## Passage provided
▼

Thirty years ago, I was in the United States Navy. I was in a corner of the Navy known as the Naval Security Group. I will not explain it any further than to say that we did stuff that required me to have a high level clearance. I held a top secret security clearance for almost the entire time (just shy of ten years) I was in the Navy, excepting only that time on the front end while the required background investigation was still being completed.
When I was first granted the clearance, I was made to read and sign several documents that outlined my responsibilities in reference to the information I would be made privy to and, what punishments could/would be visited upon me should I violate the agreements by disseminating the information to unauthorized individuals.
The hard and fast rule in the intelligence community is “Need To Know“. What that means is that the mere fact that I had a top secret clearance did not mean that I could look at anything classified top secret or below. What it meant was that I was allowed access to such information as was necessary to do my job, ONLY. Essentially, if I had a friend who worked on a different project who also had a top secret clearance and, if I shared information from my project with him, I could have been and likely, would have been prosecuted to the fullest extent of the law. Just having the same or greater level clearance was/is not enough. To get access to information on a given classified project, the individual must have a valid "Need to Know" in addition to having the necessary clearance. So an unauthorized individual would be someone who did not have the necessary clearance and/or someone who did not have an officially established necessity for the information.
It is also important to note that simply confirming the veracity of a piece of classified information to an unauthorized individual was considered to be essentially the same as disseminating the information. So not being the first source on a bit of information is no defense if you could be considered a confirming source.

▲

Rows of pointing data
▼

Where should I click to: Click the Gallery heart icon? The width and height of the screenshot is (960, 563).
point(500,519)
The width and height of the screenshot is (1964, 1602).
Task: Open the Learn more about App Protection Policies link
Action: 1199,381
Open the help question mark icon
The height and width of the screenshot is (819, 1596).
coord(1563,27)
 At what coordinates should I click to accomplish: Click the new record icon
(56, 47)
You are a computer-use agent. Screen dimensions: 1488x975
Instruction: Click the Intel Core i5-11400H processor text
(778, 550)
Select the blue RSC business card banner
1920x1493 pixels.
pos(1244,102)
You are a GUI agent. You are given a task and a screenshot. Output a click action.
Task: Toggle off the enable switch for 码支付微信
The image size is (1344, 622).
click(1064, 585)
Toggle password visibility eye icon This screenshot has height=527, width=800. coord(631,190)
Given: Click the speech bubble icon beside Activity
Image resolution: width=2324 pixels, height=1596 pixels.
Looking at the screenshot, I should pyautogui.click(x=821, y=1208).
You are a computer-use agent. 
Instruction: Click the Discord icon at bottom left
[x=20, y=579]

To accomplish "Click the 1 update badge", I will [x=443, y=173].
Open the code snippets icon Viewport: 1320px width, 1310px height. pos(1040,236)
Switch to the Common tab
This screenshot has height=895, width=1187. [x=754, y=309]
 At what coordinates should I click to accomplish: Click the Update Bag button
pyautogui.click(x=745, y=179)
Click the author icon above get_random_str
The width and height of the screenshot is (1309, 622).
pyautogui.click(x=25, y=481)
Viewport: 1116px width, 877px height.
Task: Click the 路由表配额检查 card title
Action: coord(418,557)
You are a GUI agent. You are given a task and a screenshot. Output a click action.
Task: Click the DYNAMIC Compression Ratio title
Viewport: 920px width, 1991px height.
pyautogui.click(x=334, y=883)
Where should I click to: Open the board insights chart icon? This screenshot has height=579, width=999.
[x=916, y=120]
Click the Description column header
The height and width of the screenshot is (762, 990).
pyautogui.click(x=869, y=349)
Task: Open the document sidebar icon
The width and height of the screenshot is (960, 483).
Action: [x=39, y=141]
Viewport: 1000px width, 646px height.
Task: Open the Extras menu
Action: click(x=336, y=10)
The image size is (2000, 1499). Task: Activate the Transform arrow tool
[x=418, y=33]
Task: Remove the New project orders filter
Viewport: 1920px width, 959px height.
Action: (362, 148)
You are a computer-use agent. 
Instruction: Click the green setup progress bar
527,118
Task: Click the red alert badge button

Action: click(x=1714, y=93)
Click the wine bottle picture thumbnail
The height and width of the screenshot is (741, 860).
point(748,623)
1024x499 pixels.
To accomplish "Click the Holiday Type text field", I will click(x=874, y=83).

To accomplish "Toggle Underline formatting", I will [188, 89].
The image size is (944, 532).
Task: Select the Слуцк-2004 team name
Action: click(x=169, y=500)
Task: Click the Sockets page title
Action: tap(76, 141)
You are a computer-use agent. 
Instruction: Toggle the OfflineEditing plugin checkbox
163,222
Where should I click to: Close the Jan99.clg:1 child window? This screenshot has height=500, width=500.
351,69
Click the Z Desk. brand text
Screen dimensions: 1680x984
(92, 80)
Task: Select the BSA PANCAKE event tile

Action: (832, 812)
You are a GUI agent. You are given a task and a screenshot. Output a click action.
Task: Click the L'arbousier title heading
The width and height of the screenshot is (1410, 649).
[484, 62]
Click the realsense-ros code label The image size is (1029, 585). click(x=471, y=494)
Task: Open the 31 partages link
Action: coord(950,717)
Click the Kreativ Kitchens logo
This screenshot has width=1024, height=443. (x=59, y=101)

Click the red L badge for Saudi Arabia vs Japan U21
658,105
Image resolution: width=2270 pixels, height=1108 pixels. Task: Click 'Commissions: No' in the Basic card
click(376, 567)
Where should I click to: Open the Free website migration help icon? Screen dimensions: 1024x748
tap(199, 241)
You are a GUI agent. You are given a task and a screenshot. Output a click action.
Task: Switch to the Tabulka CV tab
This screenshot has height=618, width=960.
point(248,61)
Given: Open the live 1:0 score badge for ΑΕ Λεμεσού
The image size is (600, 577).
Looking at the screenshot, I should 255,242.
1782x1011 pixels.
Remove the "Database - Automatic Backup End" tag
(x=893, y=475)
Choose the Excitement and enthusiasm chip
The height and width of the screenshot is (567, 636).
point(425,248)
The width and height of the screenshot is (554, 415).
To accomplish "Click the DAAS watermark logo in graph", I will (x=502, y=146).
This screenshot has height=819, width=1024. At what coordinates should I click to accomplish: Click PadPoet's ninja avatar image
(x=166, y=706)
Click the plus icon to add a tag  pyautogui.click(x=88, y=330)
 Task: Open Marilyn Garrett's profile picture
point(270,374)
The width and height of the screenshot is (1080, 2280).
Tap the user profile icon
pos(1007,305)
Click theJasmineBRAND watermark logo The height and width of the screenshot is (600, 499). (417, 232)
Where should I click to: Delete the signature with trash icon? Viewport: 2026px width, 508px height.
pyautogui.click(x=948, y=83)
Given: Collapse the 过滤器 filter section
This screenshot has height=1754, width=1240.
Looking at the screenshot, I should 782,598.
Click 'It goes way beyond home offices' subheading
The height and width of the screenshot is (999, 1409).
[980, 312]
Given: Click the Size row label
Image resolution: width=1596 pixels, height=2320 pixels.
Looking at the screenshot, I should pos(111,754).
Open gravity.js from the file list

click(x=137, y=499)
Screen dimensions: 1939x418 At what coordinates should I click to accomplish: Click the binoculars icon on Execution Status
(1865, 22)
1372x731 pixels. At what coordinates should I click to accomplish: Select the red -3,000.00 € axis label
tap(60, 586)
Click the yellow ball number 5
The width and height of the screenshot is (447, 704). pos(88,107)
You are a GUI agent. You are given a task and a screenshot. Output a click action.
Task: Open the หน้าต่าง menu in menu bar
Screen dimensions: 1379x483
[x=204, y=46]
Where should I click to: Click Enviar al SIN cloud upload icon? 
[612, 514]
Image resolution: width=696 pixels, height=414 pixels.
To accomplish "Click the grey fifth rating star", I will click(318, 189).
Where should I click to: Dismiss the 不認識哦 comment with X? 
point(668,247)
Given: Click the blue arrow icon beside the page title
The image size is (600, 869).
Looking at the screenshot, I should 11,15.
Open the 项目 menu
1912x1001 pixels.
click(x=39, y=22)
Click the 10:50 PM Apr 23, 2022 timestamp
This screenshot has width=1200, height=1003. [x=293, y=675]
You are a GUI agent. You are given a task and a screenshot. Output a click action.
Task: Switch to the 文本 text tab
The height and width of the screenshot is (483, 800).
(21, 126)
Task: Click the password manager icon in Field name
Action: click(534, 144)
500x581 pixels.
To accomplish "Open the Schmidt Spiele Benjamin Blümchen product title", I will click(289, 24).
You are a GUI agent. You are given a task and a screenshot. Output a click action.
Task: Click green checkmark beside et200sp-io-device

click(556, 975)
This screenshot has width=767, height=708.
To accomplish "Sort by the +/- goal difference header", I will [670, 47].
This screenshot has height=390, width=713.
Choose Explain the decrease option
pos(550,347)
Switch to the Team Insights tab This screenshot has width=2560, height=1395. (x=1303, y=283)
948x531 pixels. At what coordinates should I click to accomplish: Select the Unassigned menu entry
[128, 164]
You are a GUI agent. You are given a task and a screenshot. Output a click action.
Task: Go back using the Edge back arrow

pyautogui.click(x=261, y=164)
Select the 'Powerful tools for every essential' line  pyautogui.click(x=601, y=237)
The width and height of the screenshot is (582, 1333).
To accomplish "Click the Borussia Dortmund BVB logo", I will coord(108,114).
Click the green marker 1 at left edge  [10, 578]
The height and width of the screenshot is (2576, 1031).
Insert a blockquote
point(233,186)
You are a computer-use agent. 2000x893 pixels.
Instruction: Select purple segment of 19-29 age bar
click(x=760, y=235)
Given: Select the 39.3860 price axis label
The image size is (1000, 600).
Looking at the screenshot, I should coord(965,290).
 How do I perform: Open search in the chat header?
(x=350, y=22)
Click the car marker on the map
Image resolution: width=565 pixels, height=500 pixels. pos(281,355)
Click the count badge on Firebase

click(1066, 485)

▲

## Task requirements
1. Could you rewrite the rows of pointing data, everything from the first line down through the line containing "should pyautogui.click(x=821, y=1208).", replacing "icon" with "symbol" and leaving all else unchanged?
2. How would the passage on classified information and "Need To Know" continue after its final paragraph?

## Final results
1.
Where should I click to: Click the Gallery heart symbol? The width and height of the screenshot is (960, 563).
point(500,519)
The width and height of the screenshot is (1964, 1602).
Task: Open the Learn more about App Protection Policies link
Action: 1199,381
Open the help question mark symbol
The height and width of the screenshot is (819, 1596).
coord(1563,27)
 At what coordinates should I click to accomplish: Click the new record symbol
(56, 47)
You are a computer-use agent. Screen dimensions: 1488x975
Instruction: Click the Intel Core i5-11400H processor text
(778, 550)
Select the blue RSC business card banner
1920x1493 pixels.
pos(1244,102)
You are a GUI agent. You are given a task and a screenshot. Output a click action.
Task: Toggle off the enable switch for 码支付微信
The image size is (1344, 622).
click(1064, 585)
Toggle password visibility eye symbol This screenshot has height=527, width=800. coord(631,190)
Given: Click the speech bubble symbol beside Activity
Image resolution: width=2324 pixels, height=1596 pixels.
Looking at the screenshot, I should pyautogui.click(x=821, y=1208).

2.
All of this was made clear to me as an 18 year old fresh from having been nowhere and done nothing. Fresh from East Knoxville and West High School, they made me understand my responsibilities with the information I was being allowed access to in a very real and tangible way.
Why am I telling you this? You needed the background to understand my coming allegation. Karl Rove knew exactly what he was doing. Not only that but, Karl Rove knew exactly what could happen to him for doing what he did. I know he knew because a too-young-to-shave, hick kid from East Knoxville was made to know 30+ years ago. You do not get official access to highly classified information without going through some version of what I went through.
So Karl Rove knew the score. He knew the risks. He knew the possible punishments. Yet he chose to release information that would put the nation at risk. He chose to literally risk the lives of CIA resources for political gain. He did it because he figured he could ride out any wave of public scrutiny. He thinks that the public attention span is short enough that his endangering the nation will shortly be moved off of the front pages by something good, bad, or mundane happening to an attractive White female (or child I suppose).
Is he right?
Information gathering doesn't work like James Bond movies. It is a dynamic structure with a foundation that is a diverse number of types, and locations, of information sources. It's form is a host of information analysts who build on that foundation and others who build upon the work of the previous analysts and others who build upon their work and on and on. It is a nearly unbelievable number of seemingly inconsequential facts that eventually are made to coalesce into a coherent picture by some mid level intelligence analyst. Their work will be a small part of some much larger picture that some other shadowy figure is working on. When Karl Rove outed Valerie Plame Wilson as a CIA resource, he destroyed a lot of work. He not only made sure that every thing she had had access to in her cover job would be modified, he not only ensured that every contact she had made would be scrutinized and, perhaps, “sanitized” by other nation's intelligence agencies, no, he also denied the benefit of what she was working on to some analyst or analysts who might have worked for years to be able to incorporate what she was learning into their work. What she was working on, was tracking and preventing illicit WMD sales among other things. For the sake of political power, for a little political revenge against her husband, Karl Rove destroyed all of that.
Karl Rove betrayed America because he thinks you either don't care or, won't care for very long.
Is he right?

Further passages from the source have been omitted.